*TASK DESCRIPTION:* When you reach the line below that has "Where should I", start returning lines exactly, and stop after the line that has "Viewport: 969px width, 582px"; skip the pictures.

*RECORDS FOR THIS TASK:*
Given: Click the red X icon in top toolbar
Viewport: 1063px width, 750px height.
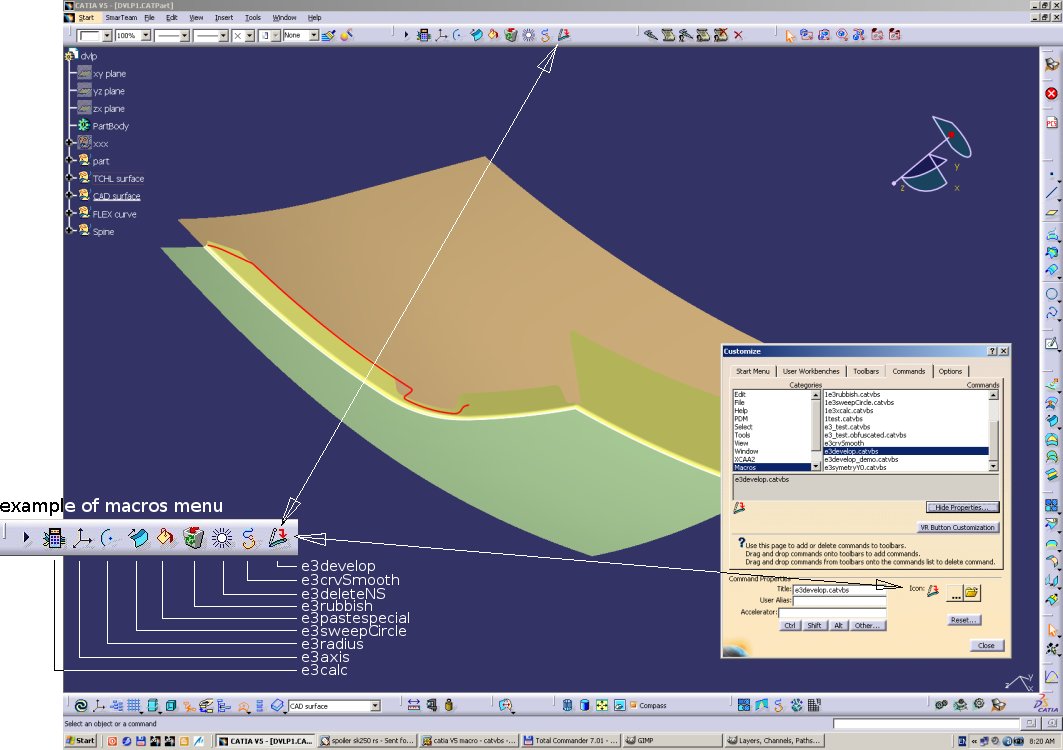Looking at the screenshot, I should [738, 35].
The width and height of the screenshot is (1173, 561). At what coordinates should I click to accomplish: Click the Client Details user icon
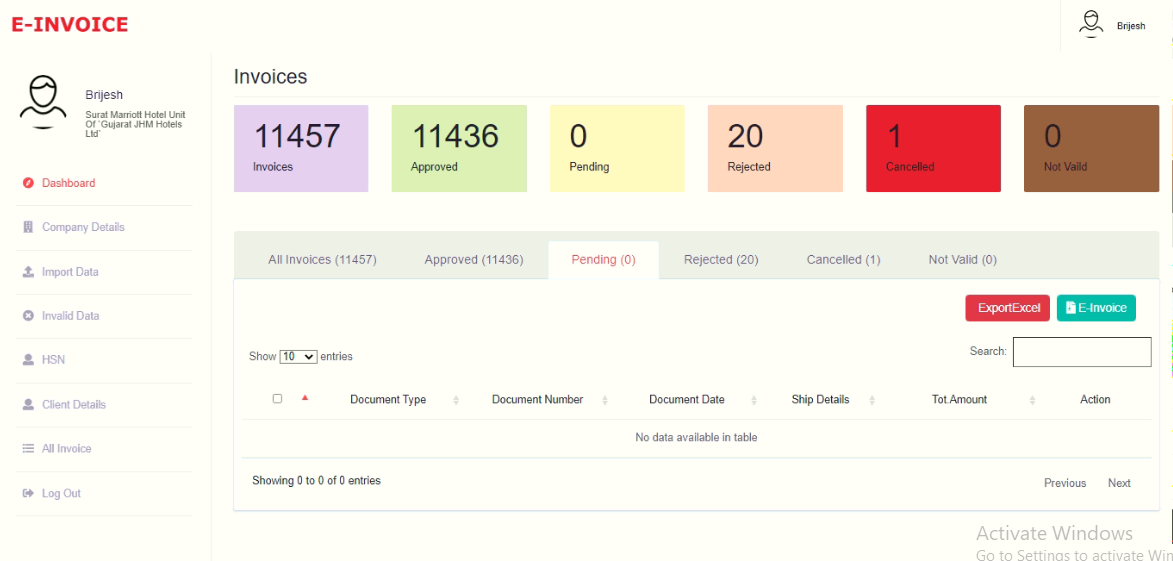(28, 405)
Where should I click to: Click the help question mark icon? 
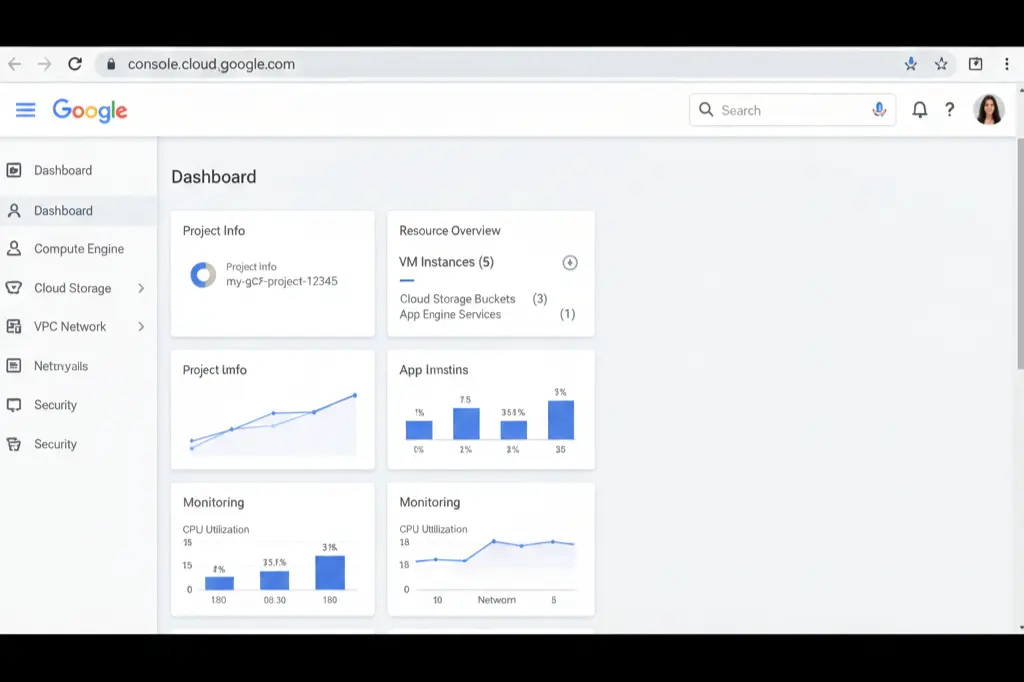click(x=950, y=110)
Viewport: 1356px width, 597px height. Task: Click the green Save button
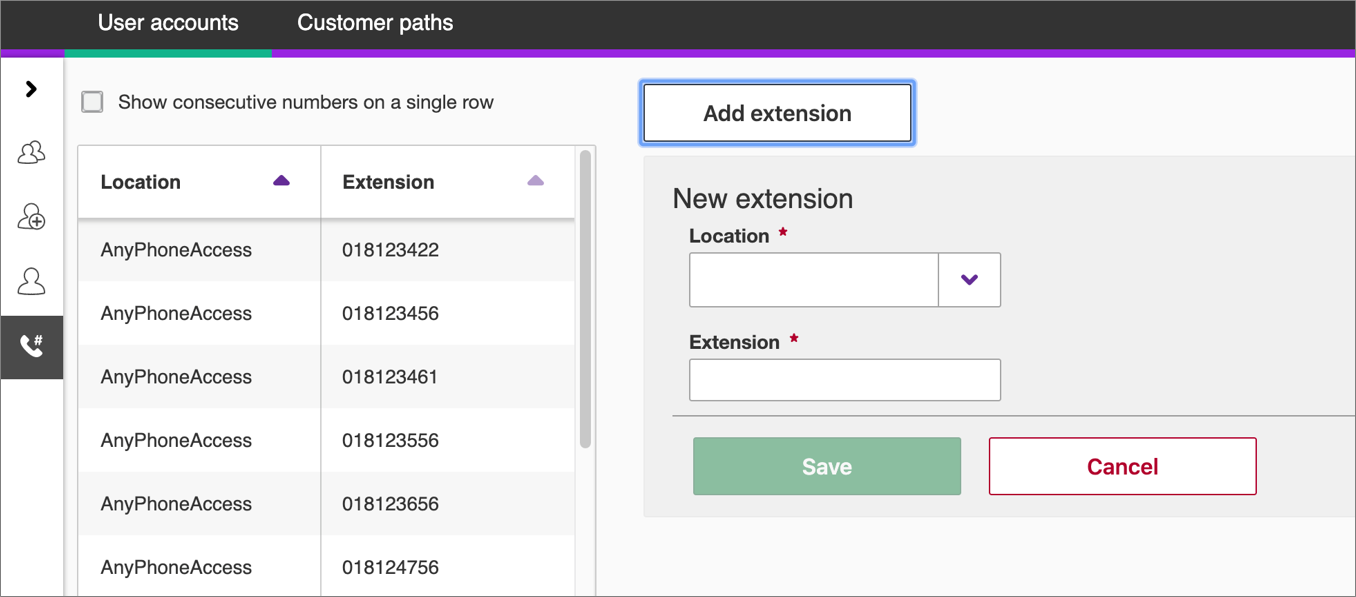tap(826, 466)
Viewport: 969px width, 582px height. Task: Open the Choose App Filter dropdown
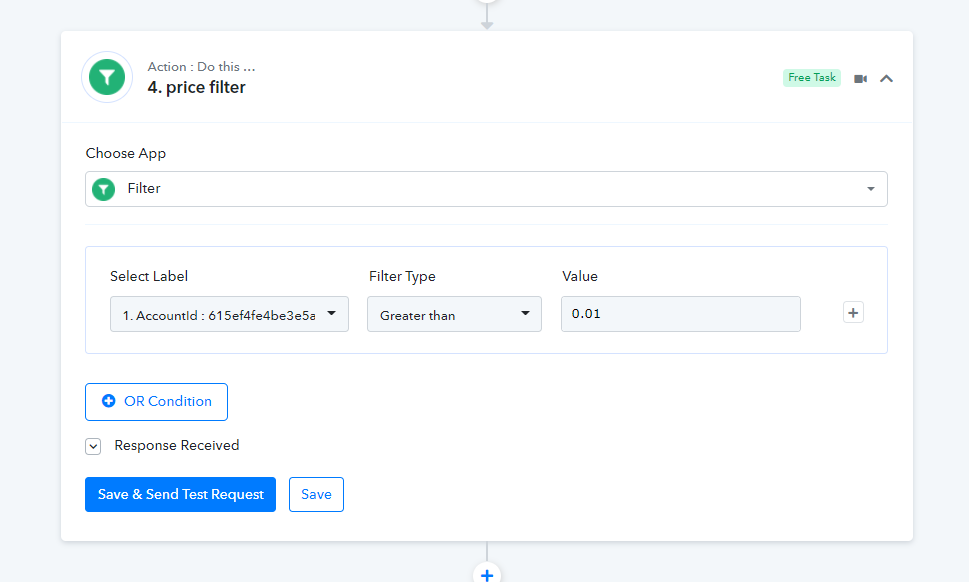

* * *

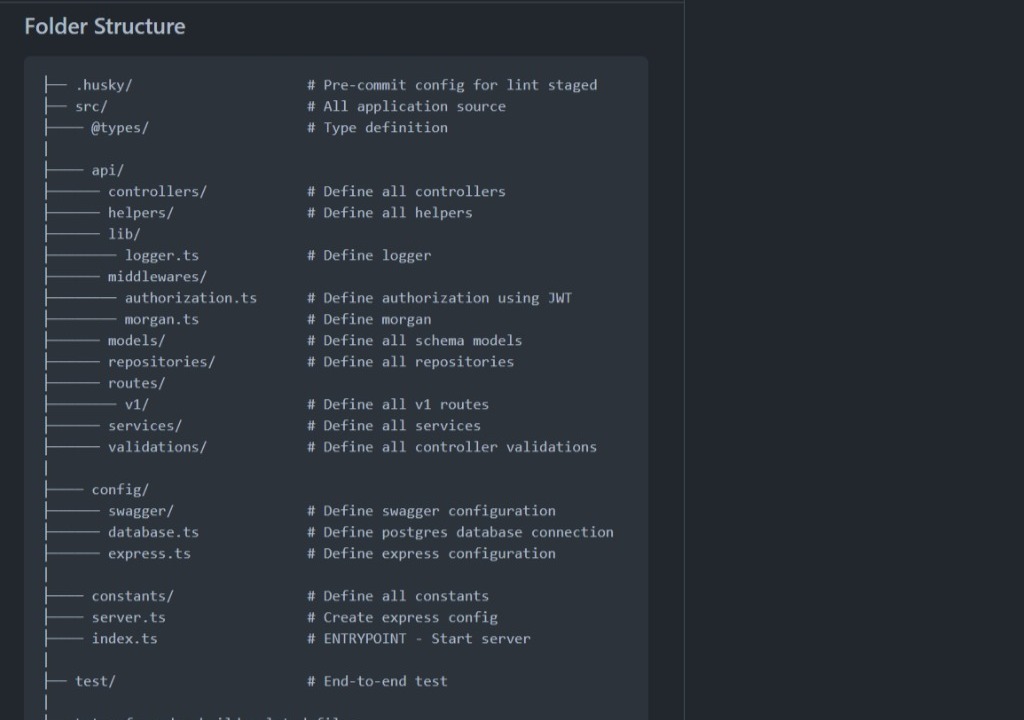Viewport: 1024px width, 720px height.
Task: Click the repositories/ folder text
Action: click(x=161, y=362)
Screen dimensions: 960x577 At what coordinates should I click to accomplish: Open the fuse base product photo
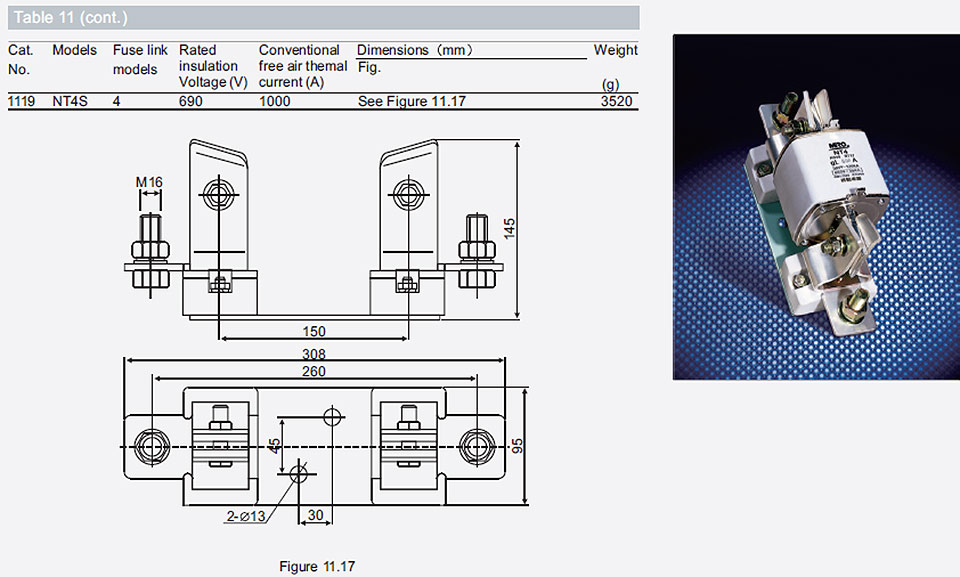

*RESPONSE BOX:*
Where should I click to: Click the help question mark icon? 
click(x=950, y=110)
Viewport: 1356px width, 597px height. Task: Click the green Save button
tap(826, 466)
Viewport: 969px width, 582px height. Task: Open the Choose App Filter dropdown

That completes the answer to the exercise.